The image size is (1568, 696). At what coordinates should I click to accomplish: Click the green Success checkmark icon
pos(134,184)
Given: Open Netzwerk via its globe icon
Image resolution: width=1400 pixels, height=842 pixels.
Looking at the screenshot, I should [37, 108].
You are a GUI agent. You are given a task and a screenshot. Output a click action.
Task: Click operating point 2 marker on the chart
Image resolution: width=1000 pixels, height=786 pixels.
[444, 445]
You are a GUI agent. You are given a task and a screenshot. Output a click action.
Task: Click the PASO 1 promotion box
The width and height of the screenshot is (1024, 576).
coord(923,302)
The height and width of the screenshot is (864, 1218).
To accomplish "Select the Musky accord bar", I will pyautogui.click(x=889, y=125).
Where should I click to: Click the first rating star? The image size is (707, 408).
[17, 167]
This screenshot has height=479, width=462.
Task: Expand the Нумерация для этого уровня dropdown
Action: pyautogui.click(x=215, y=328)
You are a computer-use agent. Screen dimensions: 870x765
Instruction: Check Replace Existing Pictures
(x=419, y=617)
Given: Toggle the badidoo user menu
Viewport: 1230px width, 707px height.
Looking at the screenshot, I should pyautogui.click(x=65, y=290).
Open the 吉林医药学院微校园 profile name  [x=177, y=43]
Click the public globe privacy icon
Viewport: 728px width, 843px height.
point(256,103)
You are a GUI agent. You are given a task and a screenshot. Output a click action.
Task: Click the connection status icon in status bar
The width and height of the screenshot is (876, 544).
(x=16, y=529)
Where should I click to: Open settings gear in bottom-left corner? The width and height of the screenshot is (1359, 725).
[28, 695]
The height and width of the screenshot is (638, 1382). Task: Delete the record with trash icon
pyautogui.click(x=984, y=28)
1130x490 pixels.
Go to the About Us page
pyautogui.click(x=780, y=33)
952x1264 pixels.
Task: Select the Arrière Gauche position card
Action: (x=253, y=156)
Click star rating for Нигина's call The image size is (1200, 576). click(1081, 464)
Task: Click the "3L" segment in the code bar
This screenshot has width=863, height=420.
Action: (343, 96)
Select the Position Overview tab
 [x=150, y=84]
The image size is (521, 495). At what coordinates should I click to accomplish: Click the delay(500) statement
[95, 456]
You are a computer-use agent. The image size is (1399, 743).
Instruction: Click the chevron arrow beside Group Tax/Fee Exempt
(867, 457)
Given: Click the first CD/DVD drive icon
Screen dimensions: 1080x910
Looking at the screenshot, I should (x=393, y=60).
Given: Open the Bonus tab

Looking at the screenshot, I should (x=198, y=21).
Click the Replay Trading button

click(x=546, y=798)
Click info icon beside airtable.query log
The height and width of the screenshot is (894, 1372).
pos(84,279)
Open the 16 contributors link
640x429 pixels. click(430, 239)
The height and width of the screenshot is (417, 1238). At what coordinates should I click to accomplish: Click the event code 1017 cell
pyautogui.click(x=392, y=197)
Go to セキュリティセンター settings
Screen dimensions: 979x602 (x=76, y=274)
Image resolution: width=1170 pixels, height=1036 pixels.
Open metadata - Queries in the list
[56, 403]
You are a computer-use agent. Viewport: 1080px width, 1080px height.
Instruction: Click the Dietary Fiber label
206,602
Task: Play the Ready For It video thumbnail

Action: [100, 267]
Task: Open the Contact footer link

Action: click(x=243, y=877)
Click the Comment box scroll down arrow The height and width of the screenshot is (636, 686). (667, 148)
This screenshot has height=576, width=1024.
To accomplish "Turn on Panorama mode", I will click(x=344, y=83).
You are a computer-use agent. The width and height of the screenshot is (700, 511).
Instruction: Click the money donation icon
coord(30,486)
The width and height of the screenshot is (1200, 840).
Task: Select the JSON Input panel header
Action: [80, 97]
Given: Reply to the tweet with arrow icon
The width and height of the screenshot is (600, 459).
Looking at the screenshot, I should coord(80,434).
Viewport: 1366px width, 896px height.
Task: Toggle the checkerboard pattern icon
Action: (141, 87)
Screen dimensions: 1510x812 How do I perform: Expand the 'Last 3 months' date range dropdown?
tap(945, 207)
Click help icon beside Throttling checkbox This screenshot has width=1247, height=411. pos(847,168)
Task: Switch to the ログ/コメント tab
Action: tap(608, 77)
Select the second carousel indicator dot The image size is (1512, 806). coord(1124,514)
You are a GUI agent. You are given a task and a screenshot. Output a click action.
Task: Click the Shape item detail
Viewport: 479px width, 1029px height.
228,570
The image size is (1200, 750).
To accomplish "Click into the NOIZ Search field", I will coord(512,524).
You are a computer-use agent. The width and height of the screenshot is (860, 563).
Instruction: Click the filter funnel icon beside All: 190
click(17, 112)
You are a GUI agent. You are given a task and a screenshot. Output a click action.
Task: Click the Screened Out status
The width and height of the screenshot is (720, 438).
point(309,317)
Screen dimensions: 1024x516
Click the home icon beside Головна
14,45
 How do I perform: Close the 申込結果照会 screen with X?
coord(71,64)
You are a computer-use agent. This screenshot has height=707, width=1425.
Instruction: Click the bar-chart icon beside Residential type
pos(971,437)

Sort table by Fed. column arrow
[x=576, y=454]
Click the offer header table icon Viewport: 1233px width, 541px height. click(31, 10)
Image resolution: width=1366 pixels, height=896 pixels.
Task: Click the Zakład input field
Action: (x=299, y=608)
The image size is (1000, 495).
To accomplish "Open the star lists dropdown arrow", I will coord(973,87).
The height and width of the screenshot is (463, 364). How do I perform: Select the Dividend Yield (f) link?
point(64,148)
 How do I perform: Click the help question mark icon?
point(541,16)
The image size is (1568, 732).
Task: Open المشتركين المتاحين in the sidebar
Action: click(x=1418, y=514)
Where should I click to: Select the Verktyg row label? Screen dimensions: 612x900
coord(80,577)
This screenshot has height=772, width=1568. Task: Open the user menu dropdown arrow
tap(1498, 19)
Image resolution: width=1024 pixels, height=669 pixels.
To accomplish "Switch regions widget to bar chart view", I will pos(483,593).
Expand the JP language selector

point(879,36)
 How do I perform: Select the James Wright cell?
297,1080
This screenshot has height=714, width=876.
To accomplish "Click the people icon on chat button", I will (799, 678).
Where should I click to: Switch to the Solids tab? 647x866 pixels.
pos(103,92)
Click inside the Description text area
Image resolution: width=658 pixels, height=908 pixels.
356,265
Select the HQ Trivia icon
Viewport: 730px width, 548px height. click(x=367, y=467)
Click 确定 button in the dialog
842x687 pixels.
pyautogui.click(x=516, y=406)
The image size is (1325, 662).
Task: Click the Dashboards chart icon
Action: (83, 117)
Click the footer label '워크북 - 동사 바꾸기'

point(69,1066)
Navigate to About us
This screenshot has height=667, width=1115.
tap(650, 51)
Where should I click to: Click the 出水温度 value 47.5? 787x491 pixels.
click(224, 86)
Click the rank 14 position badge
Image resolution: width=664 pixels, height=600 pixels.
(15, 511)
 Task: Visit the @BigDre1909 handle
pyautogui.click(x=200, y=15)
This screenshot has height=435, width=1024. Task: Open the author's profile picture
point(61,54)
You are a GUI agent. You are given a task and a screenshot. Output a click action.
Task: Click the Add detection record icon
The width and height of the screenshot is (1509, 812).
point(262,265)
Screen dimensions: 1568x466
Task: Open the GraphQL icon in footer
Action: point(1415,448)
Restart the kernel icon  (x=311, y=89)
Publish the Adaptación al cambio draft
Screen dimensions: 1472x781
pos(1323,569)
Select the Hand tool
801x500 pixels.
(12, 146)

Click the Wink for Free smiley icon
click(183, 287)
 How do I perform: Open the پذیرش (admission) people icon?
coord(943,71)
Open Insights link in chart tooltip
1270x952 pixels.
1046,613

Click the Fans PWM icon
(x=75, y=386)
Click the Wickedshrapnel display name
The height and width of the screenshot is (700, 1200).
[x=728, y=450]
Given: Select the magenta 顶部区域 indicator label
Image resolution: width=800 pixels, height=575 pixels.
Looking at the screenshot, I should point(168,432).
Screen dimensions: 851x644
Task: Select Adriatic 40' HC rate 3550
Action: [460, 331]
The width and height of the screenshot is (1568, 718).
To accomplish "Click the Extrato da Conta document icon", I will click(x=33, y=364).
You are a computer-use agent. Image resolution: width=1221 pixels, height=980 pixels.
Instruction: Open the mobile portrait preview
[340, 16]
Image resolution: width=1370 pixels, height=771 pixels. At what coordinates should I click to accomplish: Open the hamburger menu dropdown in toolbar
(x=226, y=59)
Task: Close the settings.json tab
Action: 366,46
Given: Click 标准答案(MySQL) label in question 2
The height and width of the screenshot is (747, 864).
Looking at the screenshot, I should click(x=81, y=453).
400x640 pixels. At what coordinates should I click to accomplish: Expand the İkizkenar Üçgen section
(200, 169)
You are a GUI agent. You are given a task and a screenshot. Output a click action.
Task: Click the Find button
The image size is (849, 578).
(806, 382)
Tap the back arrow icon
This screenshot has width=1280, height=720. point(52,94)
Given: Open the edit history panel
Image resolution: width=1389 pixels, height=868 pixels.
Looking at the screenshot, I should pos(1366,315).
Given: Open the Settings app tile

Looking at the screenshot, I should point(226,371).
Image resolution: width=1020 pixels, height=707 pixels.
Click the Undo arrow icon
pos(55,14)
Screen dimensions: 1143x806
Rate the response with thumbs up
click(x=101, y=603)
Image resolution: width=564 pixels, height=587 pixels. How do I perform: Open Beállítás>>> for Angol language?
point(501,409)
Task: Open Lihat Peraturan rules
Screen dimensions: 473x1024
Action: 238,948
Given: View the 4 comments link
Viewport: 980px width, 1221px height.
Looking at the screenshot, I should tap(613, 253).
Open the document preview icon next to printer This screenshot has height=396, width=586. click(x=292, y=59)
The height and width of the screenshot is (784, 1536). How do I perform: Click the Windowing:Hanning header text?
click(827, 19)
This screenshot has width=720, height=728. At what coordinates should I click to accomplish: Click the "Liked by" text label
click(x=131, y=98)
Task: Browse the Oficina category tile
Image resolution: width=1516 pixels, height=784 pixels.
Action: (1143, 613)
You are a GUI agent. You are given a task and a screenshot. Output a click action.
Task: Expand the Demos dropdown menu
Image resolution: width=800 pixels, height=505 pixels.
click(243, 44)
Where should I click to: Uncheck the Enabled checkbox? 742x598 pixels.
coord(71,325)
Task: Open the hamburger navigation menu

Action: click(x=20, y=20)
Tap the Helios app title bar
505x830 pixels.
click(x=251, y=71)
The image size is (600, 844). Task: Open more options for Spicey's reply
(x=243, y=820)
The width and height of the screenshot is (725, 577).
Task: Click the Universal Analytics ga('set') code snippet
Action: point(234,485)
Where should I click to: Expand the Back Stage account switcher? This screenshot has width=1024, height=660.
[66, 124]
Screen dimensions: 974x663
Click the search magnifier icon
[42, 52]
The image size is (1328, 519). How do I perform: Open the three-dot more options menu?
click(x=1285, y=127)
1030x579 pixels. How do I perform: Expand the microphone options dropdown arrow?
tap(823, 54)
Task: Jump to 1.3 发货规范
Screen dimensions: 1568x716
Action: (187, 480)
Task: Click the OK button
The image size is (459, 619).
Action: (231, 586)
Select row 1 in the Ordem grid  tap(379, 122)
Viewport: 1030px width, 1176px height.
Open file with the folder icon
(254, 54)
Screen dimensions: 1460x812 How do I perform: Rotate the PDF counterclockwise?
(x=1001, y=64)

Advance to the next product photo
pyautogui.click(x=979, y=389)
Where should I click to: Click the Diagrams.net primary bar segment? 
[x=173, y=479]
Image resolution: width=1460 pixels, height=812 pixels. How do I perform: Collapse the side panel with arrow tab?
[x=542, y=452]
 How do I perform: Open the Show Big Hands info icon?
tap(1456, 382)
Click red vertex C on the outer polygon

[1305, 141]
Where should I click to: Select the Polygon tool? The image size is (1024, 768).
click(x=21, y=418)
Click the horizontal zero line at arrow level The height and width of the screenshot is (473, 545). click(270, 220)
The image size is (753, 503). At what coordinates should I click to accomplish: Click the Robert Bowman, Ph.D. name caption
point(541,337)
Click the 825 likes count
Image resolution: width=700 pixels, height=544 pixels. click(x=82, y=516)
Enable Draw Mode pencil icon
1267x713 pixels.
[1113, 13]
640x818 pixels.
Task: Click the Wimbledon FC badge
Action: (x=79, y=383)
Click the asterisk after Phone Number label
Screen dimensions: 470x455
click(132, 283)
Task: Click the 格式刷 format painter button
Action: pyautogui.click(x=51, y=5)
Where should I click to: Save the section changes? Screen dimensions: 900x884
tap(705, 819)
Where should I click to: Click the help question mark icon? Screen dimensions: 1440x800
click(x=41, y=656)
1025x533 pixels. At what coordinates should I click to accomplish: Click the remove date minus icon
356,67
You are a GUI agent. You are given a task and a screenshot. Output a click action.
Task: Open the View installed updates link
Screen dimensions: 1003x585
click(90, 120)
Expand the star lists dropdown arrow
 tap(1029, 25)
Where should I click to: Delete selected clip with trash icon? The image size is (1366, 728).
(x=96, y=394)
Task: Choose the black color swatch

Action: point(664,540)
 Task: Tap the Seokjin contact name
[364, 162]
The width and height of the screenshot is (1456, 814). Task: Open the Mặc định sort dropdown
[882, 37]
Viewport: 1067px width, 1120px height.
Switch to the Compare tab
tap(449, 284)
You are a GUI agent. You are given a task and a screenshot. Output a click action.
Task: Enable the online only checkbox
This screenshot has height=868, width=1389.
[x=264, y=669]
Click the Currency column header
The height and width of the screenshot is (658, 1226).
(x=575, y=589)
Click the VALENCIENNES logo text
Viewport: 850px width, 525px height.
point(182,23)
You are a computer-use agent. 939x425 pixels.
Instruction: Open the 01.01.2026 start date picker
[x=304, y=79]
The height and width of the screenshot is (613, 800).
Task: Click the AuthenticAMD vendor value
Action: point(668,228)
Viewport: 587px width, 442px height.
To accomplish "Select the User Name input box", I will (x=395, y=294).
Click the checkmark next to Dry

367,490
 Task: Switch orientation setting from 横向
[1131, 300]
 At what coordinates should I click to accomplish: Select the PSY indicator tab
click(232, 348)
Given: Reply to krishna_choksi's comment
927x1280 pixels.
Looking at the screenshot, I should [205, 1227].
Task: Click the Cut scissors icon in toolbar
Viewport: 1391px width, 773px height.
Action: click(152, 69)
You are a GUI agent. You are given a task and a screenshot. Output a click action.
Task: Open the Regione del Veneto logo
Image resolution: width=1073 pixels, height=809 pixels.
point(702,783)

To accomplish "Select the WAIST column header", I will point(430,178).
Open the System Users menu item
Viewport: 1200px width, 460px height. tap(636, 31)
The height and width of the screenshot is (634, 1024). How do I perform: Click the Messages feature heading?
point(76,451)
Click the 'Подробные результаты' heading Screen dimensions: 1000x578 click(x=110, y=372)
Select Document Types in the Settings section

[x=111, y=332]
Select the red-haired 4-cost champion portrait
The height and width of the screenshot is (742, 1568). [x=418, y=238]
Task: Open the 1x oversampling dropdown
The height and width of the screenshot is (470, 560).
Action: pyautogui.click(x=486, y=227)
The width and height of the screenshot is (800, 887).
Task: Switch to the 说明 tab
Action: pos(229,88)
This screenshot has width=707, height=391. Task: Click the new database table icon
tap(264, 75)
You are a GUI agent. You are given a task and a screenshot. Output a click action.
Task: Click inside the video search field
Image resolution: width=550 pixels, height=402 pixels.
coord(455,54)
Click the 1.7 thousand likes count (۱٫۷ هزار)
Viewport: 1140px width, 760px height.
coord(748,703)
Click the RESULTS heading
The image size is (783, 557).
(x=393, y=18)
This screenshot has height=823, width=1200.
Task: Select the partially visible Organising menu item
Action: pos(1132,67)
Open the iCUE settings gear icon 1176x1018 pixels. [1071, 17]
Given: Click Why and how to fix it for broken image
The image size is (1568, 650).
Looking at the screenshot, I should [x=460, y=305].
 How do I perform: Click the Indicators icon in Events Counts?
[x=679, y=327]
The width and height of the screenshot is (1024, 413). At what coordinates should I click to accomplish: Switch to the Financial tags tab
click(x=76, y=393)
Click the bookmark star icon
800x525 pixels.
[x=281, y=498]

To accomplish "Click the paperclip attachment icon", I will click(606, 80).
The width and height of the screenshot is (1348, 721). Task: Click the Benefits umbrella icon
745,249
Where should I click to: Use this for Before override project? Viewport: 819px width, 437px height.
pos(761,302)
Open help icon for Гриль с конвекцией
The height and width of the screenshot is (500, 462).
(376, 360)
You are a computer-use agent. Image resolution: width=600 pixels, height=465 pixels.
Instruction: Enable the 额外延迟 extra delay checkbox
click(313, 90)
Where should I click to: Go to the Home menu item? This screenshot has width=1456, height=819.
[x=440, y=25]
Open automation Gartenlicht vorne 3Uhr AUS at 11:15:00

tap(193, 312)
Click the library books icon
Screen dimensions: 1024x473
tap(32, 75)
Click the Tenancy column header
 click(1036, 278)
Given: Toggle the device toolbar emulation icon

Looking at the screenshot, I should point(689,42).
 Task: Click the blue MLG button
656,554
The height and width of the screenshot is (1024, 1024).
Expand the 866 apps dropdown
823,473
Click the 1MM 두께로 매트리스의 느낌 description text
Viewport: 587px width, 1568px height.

++++++++

_Task objective_
Report every line of the data in which "globe" appears.

_Answer to the exercise_
Given: Open Netzwerk via its globe icon
Click the public globe privacy icon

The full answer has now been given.